## What to work on
Based on the entries below, how many lines contain the word "Identify"? Respond with only the number.
--- Materials provided ---
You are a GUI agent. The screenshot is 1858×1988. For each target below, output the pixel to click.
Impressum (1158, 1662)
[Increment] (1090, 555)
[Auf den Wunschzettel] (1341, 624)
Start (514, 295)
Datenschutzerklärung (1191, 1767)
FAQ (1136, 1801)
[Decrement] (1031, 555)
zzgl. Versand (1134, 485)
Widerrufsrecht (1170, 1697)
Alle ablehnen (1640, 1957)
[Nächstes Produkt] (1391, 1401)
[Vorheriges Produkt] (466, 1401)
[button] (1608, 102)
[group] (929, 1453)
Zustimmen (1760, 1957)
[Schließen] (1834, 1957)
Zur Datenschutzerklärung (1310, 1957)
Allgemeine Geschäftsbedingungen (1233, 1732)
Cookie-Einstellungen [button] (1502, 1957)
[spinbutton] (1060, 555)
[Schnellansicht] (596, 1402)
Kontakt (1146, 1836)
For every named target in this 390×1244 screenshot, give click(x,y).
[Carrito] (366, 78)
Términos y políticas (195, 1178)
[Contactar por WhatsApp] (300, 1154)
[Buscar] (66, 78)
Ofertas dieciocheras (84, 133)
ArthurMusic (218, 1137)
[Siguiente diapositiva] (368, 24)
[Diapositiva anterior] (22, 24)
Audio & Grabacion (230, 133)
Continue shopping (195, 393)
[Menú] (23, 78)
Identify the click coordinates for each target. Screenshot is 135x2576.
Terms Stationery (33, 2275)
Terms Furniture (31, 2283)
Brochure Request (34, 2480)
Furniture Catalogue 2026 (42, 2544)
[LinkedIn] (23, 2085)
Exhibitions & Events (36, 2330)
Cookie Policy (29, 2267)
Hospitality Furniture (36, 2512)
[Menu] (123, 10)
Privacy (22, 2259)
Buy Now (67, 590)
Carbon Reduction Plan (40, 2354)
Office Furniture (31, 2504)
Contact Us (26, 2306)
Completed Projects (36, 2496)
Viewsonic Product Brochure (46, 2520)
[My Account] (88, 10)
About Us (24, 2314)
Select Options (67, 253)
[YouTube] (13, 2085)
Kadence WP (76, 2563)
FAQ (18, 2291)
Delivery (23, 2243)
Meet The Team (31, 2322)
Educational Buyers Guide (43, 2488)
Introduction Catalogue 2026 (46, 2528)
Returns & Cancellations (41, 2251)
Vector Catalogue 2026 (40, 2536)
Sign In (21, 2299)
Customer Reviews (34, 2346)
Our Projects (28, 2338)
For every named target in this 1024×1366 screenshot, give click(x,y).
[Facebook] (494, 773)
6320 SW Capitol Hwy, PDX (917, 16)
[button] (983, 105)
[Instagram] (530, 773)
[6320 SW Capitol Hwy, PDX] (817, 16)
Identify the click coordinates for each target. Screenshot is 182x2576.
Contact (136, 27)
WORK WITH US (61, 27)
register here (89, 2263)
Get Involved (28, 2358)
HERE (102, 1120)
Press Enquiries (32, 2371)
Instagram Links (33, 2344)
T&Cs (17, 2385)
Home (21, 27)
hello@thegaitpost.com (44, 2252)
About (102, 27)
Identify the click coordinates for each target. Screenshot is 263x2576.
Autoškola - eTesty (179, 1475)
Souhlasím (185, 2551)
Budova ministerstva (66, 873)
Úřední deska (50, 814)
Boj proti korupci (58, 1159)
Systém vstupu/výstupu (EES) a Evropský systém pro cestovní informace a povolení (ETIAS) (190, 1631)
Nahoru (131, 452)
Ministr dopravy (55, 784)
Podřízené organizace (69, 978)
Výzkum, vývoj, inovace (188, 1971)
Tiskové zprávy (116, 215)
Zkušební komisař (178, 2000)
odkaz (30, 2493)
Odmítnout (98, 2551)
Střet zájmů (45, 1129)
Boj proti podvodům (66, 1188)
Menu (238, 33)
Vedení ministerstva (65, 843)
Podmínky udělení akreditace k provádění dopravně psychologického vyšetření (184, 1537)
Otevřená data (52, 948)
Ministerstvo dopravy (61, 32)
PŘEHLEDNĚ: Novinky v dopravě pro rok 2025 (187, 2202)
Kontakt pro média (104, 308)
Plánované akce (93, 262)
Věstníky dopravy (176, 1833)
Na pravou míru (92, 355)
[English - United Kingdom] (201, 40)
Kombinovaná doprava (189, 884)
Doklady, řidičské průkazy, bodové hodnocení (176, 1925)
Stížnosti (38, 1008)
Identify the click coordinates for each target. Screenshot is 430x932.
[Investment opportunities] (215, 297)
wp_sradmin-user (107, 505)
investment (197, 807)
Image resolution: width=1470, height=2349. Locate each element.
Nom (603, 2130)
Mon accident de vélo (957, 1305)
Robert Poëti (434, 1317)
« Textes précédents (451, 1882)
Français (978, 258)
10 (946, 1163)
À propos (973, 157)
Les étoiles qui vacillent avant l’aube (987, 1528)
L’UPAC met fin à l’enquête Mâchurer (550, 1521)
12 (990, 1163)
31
---
## Output for this exercise
4